Ciência e Tecnologia

Máquinas agrícolas chegam reforçando a parceria Brasil-China

Enquanto as tensões comerciais com os Estados Unidos se acentuam, o Brasil fortalece sua parceria estratégica com a China

Foto: Tang Xu

Por Inaiá Misnerovicz
Da Agência MT/PUC-SP

O mapa da agricultura brasileira, geralmente descrito a partir das grandes lavouras do Centro-Sul, começa a ganhar novos contornos. Nos últimos meses, uma combinação de fatores geopolíticos e iniciativas locais têm provocado mudanças no modo como o País pensa sua produção de alimentos. De um lado, os Estados Unidos, tradicional parceiro comercial do Brasil, anunciam tarifas que podem elevar em até 50% o valor de importação de produtos brasileiros. De outro, a China expande sua presença no nordeste brasileiro, num movimento que é também fortalecido pela atuação conjunta no âmbito dos Brics.

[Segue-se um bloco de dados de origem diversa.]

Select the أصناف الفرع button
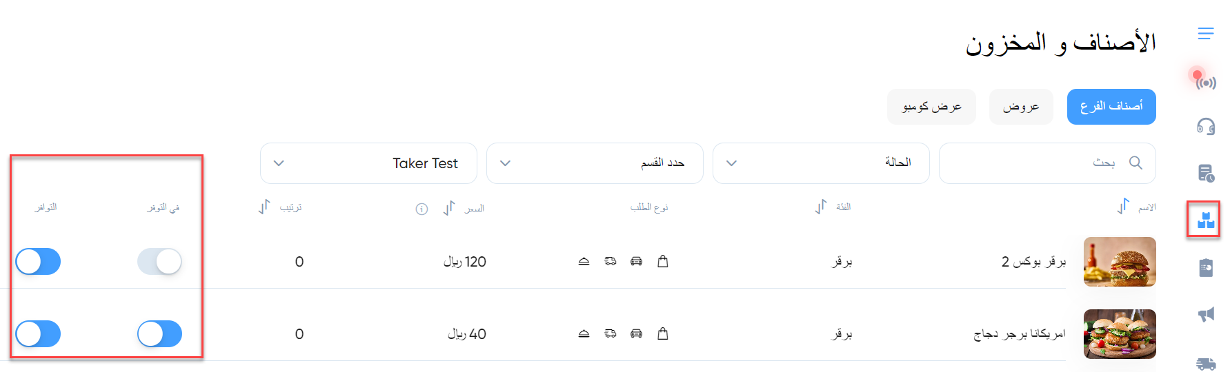This screenshot has width=1230, height=372. coord(1111,107)
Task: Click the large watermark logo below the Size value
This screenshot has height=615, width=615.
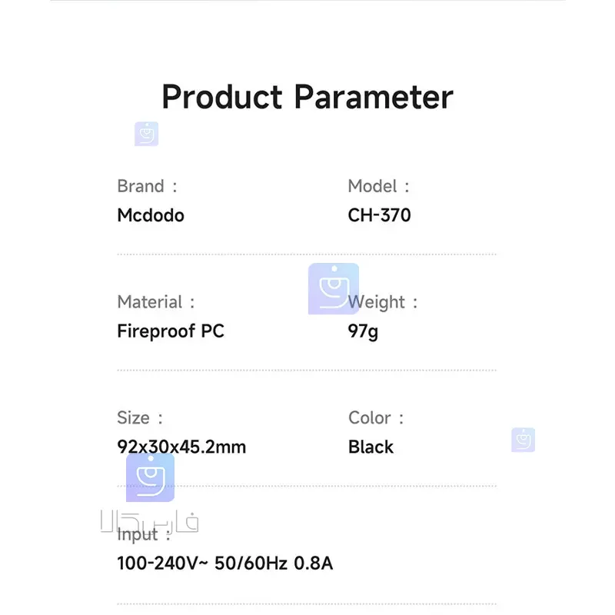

A aproximação com a China ganha força como uma alternativa não apenas comercial, mas também tecnológica. Essa parceria se materializa, hoje, de forma concreta, no semiárido nordestino. Recentemente, cooperativas e comunidades rurais nos estados do Ceará, Maranhão, Rio Grande do Norte e Paraíba receberam um lote de máquinas agrícolas destinadas a fortalecer a agricultura familiar.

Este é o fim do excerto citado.